My etc/docker/daemon.json diodn’t looked good:
ubuntu@ubuntu-GE66-Raider-11UH:~/dev/chatbot-rag/v2_h2ogpt/h2ogpt-docker$ cat /etc/docker/daemon.json
{
"runtimes": {
"nvidia": {
"args": [],
"path": "nvidia-container-runtime"
}
}
}
I modified it so path is /etc/docker/daemon.json and ran the command again:
ubuntu@ubuntu-GE66-Raider-11UH:~/dev/chatbot-rag/v2_h2ogpt/h2ogpt-docker$ sudo docker run --rm --runtime=nvidia --gpus all ubuntu nvidia-smi
docker: Error response from daemon: failed to create task for container: failed to create shim task: OCI runtime create failed: runc create failed: unable to start container process: error during container init: error running hook #0: error running hook: exit status 1, stdout: , stderr: Auto-detected mode as 'legacy'
nvidia-container-cli: initialization error: nvml error: driver not loaded: unknown.

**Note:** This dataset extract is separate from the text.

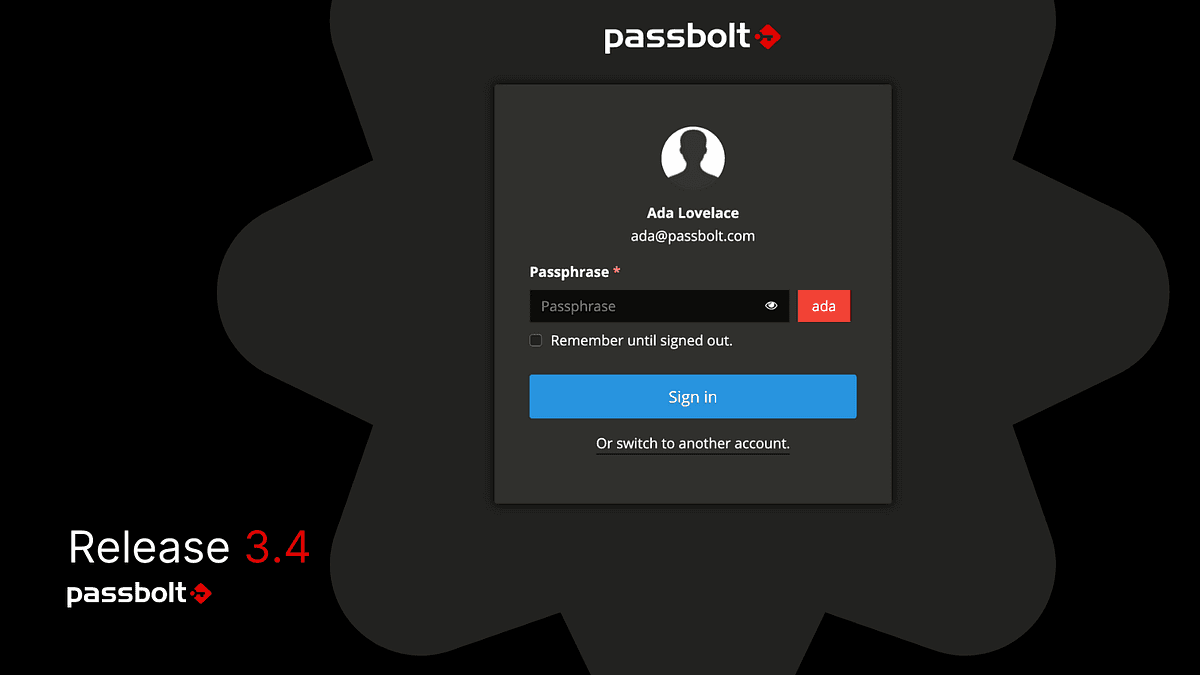Screen dimensions: 1200x675
Task: Click the 'Remember until signed out.' label text
Action: click(x=642, y=341)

So I tried the 3rd solution, downgrading my nvidia driver, but got the runtime hook missing:
ubuntu@ubuntu-GE66-Raider-11UH:~/dev/chatbot-rag/v2_h2ogpt/h2ogpt-docker$ sudo docker run --rm --runtime=nvidia --gpus all ubuntu nvidia-smi
docker: Error response from daemon: exec: "nvidia-container-runtime-hook": executable file not found in $PATH.